Journey to Washington
In 1824, Pushmataha, Mushulatubee, and Apuckshunubbee, the three chiefs of the Choctaw regional divisions, became concerned about the encroaching settlement of European Americans and the unwillingness of local authorities to respect Indian land titles. They still hoped to offset the government's push for removal west of the Mississippi River and resolved to take their case to the Federal government in Washington, D.C. Pushmataha led the delegation; they sought either expulsion of white settlers from deeded lands in Arkansas, or compensation in land and cash for such lands. The group also consisted of Talking Warrior, Red Fort, Nittahkachee, Col. Robert Cole and David Folsom, both (mixed-race) Choctaw; Captain Daniel McCurtain; and Major John Pitchlynn, the U.S. Interpreter. They planned to travel the Natchez Trace to Nashville, then to Lexington, Kentucky; onward to Maysville, Kentucky; across the Ohio River (called the Spaylaywitheepi by the Shawnee) northward to Chillicothe, Ohio (former principal town of the Shawnee); then finally east over the “National Highway” to Washington City. While in Washington, the chief also met with the Marquis de Lafayette, who was visiting Washington, D.C. for the last time. He hailed him as a fellow aged warrior who, though foreign, rose to high renown in the American cause. “ "You are one of our fathers that fought in the War with Gen. George Washington. We take you here by the hand as a friend and a father. We have always walked in the white paths of peace; and in those paths we have traveled to visit you. We offer you pure hands, which have never been stained with the blood of Americans.-- We live in the south, where the sun shines hot upon us. We have been neighbors to the French, neighbors to the Spaniards, and neighbors to the English: but now our only neighbors are the Americans, in the midst of whom we live as friends and brothers. ” — Mushulatubba, The Essex Register , 2 December 1824.

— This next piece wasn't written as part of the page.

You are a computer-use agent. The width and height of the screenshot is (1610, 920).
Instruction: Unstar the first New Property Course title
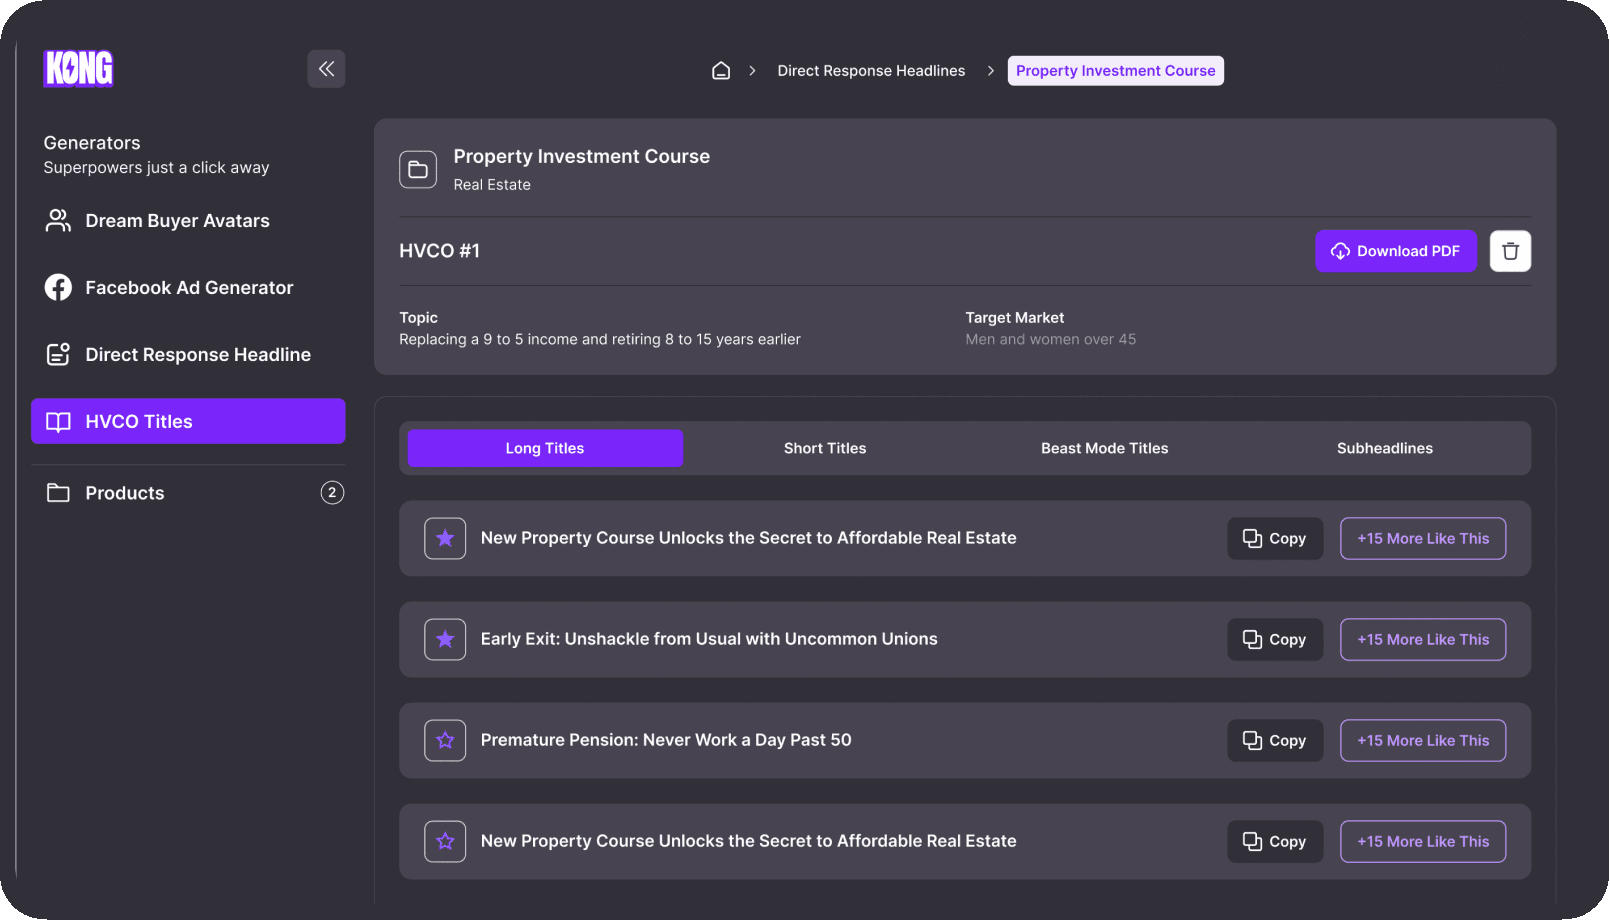(x=445, y=538)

Candidate for U.S. Congress
In 1830 Mushulatubbee announced his candidacy for office in Mississippi in the Port Gibson Correspondent, as reported by the Christian Mirror and N.H. Observer (15 July 1830). “ " To the voters of Mississippi. Fellow Citizens:-I have fought for you, I have been by your own act, made a citizen of your state; ... According to your laws I am an American citizen, ... I have always battled on the side of this republic ... I have been told by my white brethren, that the pen of history is impartial, and that in after years, our forlorn kindred will have justice and 'mercy too'." ” — Mushulatubba, Christian Mirror and N.H. Observer, July 1830. The US government forced the Choctaw to remove to Indian Territory west of the Mississippi River. Mushulatubbee was the chief of his division during the removal and for a time after their resettlement in what became Oklahoma. The government had encouraged the Choctaw to resettle in their former clan divisions. Relocation soon led to changes in the society in which those clan divisions became less important. In 1838 Mushulatubbee died of smallpox in present-day Arkansas and was buried near Le Flore, Oklahoma.